## begin

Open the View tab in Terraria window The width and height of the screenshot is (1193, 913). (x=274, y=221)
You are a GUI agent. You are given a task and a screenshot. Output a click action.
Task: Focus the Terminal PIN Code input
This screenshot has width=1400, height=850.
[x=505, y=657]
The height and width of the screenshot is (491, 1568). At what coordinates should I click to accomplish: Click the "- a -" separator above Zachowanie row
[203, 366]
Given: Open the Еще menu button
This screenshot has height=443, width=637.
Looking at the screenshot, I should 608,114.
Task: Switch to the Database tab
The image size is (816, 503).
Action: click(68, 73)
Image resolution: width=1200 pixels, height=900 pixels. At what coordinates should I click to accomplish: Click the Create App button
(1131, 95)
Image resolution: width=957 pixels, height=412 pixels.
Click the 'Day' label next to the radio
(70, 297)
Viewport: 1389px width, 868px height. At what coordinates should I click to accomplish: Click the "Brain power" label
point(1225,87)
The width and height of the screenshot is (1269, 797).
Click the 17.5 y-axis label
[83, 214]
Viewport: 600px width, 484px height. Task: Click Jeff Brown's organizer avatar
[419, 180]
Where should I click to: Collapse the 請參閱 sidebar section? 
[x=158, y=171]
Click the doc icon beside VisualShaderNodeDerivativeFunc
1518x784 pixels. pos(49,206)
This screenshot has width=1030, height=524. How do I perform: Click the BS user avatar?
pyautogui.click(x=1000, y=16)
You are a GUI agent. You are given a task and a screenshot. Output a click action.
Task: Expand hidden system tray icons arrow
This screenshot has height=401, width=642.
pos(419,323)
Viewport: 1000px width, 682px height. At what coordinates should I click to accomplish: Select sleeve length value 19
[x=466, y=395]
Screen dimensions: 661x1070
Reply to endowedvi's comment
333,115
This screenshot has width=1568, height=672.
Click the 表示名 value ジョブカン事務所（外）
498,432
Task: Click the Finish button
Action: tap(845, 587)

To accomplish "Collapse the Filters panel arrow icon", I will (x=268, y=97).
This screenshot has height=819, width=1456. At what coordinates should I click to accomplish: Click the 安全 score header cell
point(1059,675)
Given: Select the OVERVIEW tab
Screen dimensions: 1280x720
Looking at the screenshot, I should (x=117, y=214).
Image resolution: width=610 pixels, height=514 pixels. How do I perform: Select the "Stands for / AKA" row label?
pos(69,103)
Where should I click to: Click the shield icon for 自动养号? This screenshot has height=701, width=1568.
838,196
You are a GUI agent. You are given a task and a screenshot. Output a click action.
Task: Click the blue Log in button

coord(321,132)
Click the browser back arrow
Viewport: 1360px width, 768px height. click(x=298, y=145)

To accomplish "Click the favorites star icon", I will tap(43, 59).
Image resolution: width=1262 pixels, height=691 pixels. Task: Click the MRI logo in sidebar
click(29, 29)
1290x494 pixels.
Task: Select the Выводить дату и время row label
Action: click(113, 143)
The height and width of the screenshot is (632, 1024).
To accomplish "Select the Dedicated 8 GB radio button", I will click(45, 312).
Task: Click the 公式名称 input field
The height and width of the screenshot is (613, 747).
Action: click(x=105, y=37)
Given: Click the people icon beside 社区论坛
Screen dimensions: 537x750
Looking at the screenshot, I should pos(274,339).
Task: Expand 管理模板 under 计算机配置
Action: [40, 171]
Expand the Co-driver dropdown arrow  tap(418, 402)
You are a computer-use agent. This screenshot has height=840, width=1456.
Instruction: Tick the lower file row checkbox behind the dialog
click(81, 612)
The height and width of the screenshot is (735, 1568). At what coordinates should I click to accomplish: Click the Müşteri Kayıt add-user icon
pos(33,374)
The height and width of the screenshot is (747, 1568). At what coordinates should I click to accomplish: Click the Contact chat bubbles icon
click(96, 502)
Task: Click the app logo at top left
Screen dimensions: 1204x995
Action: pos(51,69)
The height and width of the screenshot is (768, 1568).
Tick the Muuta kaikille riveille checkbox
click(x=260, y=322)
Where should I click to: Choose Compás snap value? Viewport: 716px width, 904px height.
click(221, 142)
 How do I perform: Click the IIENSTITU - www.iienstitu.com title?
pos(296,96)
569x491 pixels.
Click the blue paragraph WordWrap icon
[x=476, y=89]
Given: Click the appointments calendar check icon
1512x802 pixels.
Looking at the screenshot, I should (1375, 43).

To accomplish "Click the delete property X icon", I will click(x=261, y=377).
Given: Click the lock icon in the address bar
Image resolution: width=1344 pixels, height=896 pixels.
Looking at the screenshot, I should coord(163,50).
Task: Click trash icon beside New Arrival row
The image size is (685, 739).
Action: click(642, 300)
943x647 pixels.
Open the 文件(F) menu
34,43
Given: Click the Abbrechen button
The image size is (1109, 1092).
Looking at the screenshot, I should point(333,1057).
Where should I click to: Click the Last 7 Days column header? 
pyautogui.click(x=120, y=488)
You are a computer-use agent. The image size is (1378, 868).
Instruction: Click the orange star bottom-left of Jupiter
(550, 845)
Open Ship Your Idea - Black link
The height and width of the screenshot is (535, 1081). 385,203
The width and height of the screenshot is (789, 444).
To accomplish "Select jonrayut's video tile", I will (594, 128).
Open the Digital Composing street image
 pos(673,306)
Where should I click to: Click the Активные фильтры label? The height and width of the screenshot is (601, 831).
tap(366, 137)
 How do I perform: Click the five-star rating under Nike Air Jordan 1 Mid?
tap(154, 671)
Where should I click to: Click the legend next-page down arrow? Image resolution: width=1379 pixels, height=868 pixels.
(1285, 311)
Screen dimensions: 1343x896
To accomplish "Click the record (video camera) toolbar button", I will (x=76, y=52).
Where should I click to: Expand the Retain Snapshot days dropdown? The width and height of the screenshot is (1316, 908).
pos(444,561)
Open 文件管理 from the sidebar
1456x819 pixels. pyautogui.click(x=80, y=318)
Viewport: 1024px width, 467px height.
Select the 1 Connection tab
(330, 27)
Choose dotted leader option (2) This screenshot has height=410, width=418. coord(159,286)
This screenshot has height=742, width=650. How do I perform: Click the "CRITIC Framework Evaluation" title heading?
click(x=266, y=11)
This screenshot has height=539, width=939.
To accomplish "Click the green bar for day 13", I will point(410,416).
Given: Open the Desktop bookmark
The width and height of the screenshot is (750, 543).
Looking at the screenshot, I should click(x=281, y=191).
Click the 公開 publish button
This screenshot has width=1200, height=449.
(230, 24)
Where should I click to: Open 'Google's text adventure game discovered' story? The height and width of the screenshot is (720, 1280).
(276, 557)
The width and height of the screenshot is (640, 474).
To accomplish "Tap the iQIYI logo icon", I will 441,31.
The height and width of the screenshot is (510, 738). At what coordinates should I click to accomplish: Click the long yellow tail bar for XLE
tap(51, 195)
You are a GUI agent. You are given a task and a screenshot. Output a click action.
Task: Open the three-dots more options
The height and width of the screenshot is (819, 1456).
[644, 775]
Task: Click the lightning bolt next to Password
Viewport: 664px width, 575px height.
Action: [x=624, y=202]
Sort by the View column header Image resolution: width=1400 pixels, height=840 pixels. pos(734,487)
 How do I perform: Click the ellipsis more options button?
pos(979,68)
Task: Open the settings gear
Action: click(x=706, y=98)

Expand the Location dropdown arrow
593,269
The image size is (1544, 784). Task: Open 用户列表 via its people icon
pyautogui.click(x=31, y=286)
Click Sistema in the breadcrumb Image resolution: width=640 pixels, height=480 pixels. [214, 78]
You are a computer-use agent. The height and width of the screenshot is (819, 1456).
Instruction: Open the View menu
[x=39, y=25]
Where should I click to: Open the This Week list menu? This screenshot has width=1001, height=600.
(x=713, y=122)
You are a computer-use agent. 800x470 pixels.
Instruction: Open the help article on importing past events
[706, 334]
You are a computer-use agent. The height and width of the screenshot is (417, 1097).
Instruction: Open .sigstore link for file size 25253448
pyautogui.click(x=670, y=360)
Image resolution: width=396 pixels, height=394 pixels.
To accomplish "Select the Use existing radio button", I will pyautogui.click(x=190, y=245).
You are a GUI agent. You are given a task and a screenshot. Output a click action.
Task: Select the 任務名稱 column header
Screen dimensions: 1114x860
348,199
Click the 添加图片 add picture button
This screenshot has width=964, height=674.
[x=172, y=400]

## end

§ **What is expected**: Rewrite everything from the line containing "Task: Click the lightning" down to the line containing "pyautogui.click(x=31, y=286)", with "Location" changed to "Region" and nothing else altered.

§ **Solution to this exercise**:
Task: Click the lightning bolt next to Password
Viewport: 664px width, 575px height.
Action: [x=624, y=202]
Sort by the View column header Image resolution: width=1400 pixels, height=840 pixels. pos(734,487)
 How do I perform: Click the ellipsis more options button?
pos(979,68)
Task: Open the settings gear
Action: click(x=706, y=98)

Expand the Region dropdown arrow
593,269
The image size is (1544, 784). Task: Open 用户列表 via its people icon
pyautogui.click(x=31, y=286)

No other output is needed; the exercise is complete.